DNA-dependent protein kinase is a molecular target for the development of noncytotoxic radiation-sensitizing drugs

• Published in: Cancer research (Chicago, Ill.) Vol. 65; no. 12; pp. 4987 - 4992
• Main Authors: SHINOHARA, Eric T, LING GENG, JIAHUI TAN, HEIDI CHEN, YU SHIR, EDWARDS, Eric, HALBROOK, James, KESICKI, Edward A, KASHISHIAN, Adam, HALLAHAN, Dennis E
• Format: Journal Article
• Language: English
• Published: Philadelphia, PA American Association for Cancer Research 15.06.2005
• Subjects: Animals; Antineoplastic agents; Biological and medical sciences; Carcinoma, Lewis Lung - blood supply; Carcinoma, Lewis Lung - drug therapy; Carcinoma, Lewis Lung - enzymology; Carcinoma, Lewis Lung - radiotherapy; Cell Growth Processes - drug effects; Cell Growth Processes - radiation effects; Cell Line, Tumor; Combined Modality Therapy; DNA-Activated Protein Kinase; DNA-Binding Proteins - antagonists & inhibitors; Endothelial Cells - cytology; Endothelial Cells - drug effects; Endothelial Cells - radiation effects; Medical sciences; Melanoma, Experimental - blood supply; Melanoma, Experimental - drug therapy; Melanoma, Experimental - enzymology; Melanoma, Experimental - radiotherapy; Mice; Mice, Nude; Mice, SCID; Neovascularization, Pathologic - drug therapy; Neovascularization, Pathologic - enzymology; Neovascularization, Pathologic - pathology; Neovascularization, Pathologic - radiotherapy; Pharmacology.

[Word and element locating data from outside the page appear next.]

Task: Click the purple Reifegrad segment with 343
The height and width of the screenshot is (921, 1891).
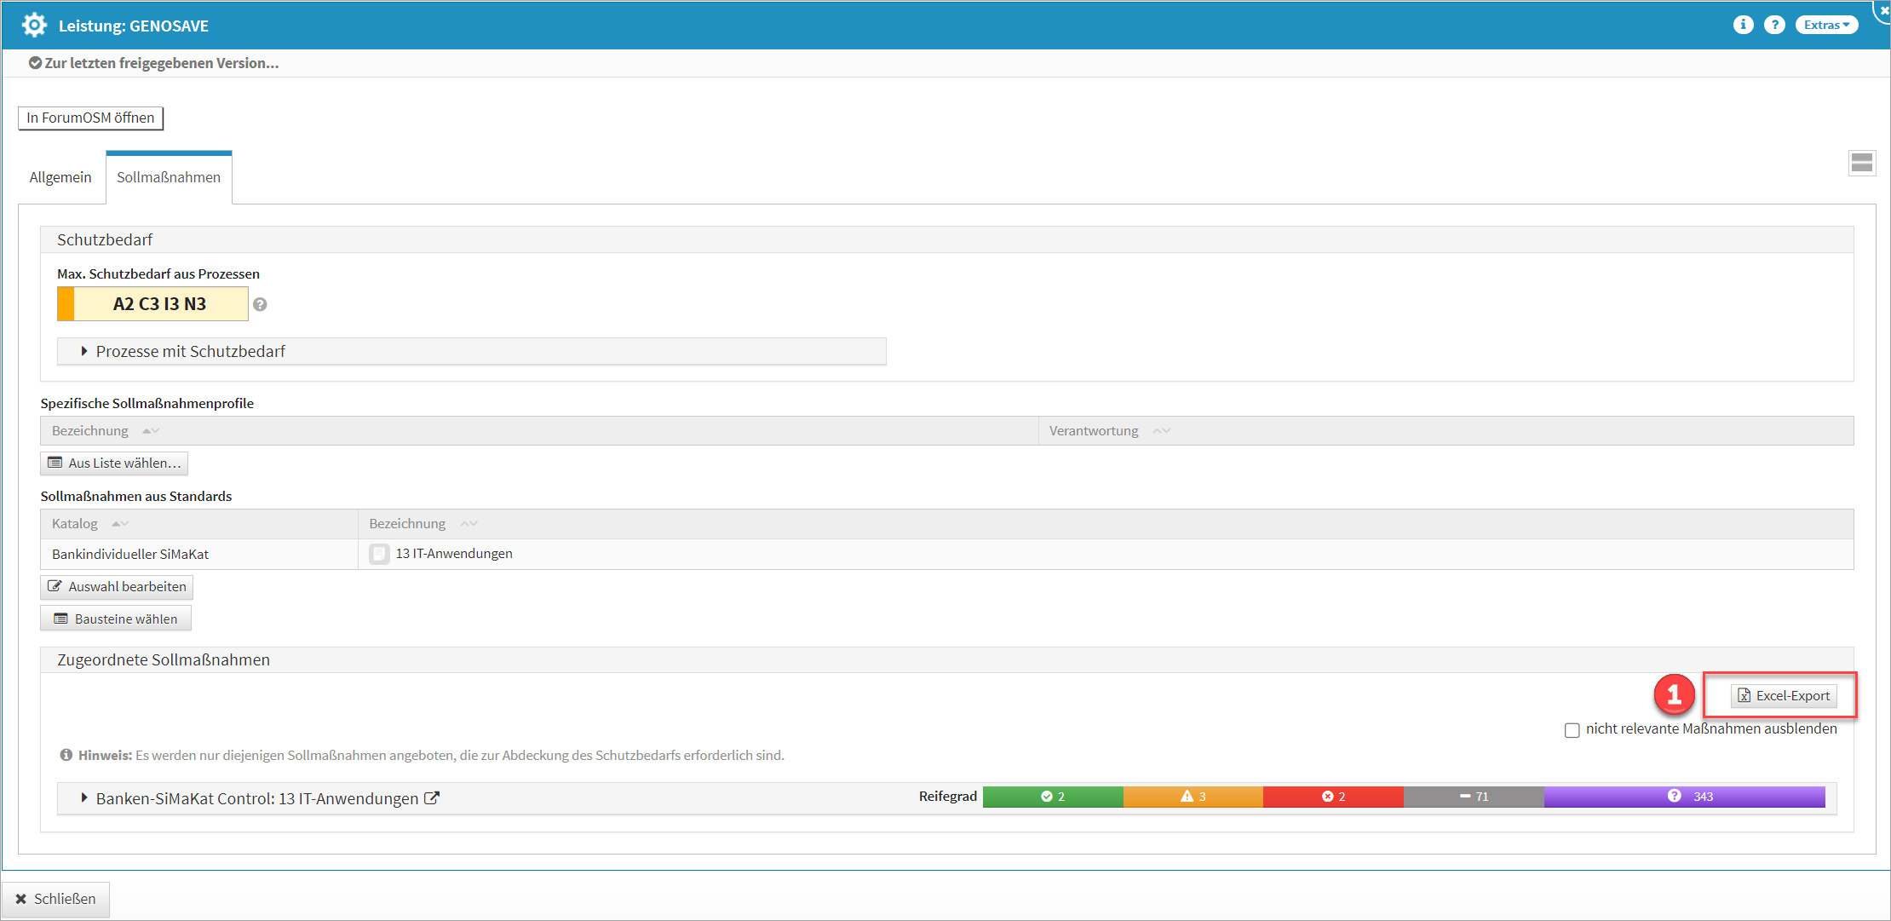Action: click(x=1684, y=797)
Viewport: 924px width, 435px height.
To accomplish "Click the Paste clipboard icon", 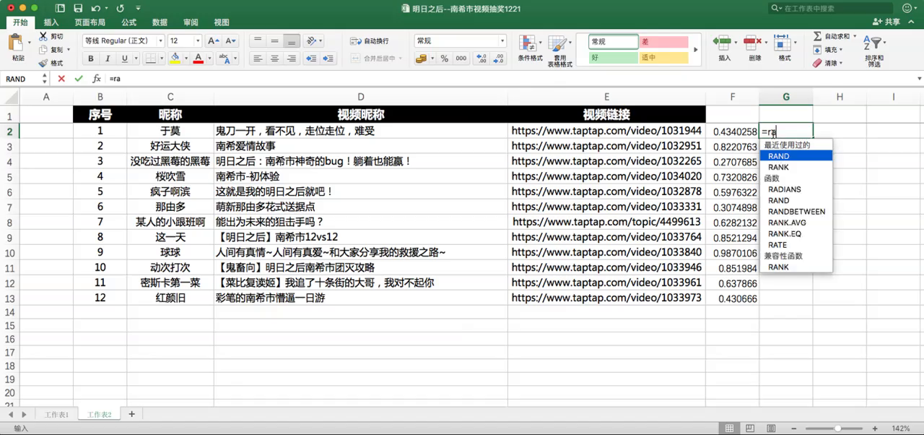I will point(17,44).
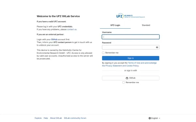Enable Remember me under the password field
Image resolution: width=196 pixels, height=122 pixels.
(103, 53)
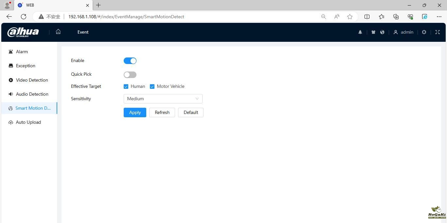Click the Apply button
Screen dimensions: 447x223
coord(135,112)
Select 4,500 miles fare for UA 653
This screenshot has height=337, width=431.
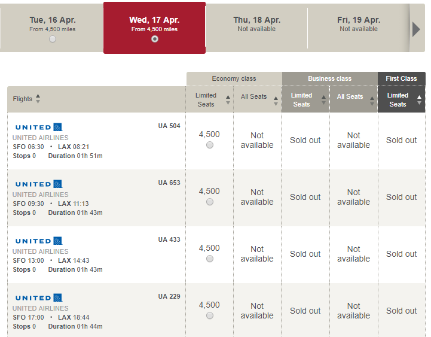pyautogui.click(x=209, y=202)
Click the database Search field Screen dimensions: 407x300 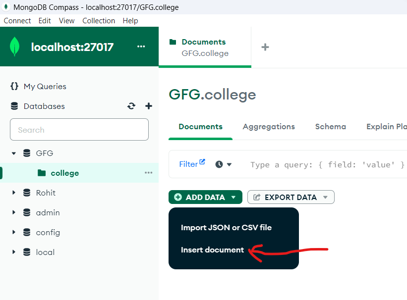click(79, 130)
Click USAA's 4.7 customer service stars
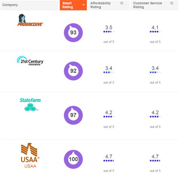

Drug treatments; Protein Kinase Inhibitors - pharmacology; Protein-Serine-Threonine Kinases - antagonists & inhibitors; Radiation-Sensitizing Agents - pharmacology; Tumors; Drug; Protein kinase A; Target; Targeting; DNA; Radiation
• ISSN: 0008-5472; 1538-7445
• DOI: 10.1158/0008-5472.CAN-04-4250

DNA-dependent protein kinase (DNA-PK)-defective severe combined immunodeficient (SCID) mice have a greater sensitivity to ionizing radiation compared with wild-type mice due to deficient repair of DNA double-strand break. SCID cells were therefore studied to determine whether radiosensitization by the specific inhibitor of DNA-PK, IC87361, is eliminated in the absence of functional DNA-PK. IC87361 enhanced radiation sensitivity in wild-type C57BL6 endothelial cells but not in SCID cells. The tumor vascular window model was used to assess IC87361-induced radiosensitization of SCID and wild-type tumor microvasculature. Vascular density was 5% in irradiated SCID host compared with 50% in C57BL6 mice (P < 0.05). IC87361 induced radiosensitization of tumor microvasculature in wild-type mice that resembled the radiosensitive phenotype of tumor vessels in SCID mice. Radiosensitization by IC87361 was eliminated in SCID tumor vasculature, which lack functional DNA-PK. Irradiated LLC and B16F0 tumors implanted into SCID mice showed greater tumor growth delay compared with tumors implanted into either wild-type C57BL6 or nude mice. Furthermore, LLC tumors treated with radiation and IC87361 showed tumor growth delay that was significantly greater than tumors treated with radiation alone (P < 0.01 for 3 Gy alone versus 3 Gy + IC87361). DNA-PK inhibitors induced no cytotoxicity and no toxicity in mouse normal tissues. Mouse models deficient in enzyme activity are useful to assess the specificity of novel kinase inhibitors. DNA-PK is an important target for the development of novel radiation-sensitizing drugs that have little intrinsic cytotoxicity.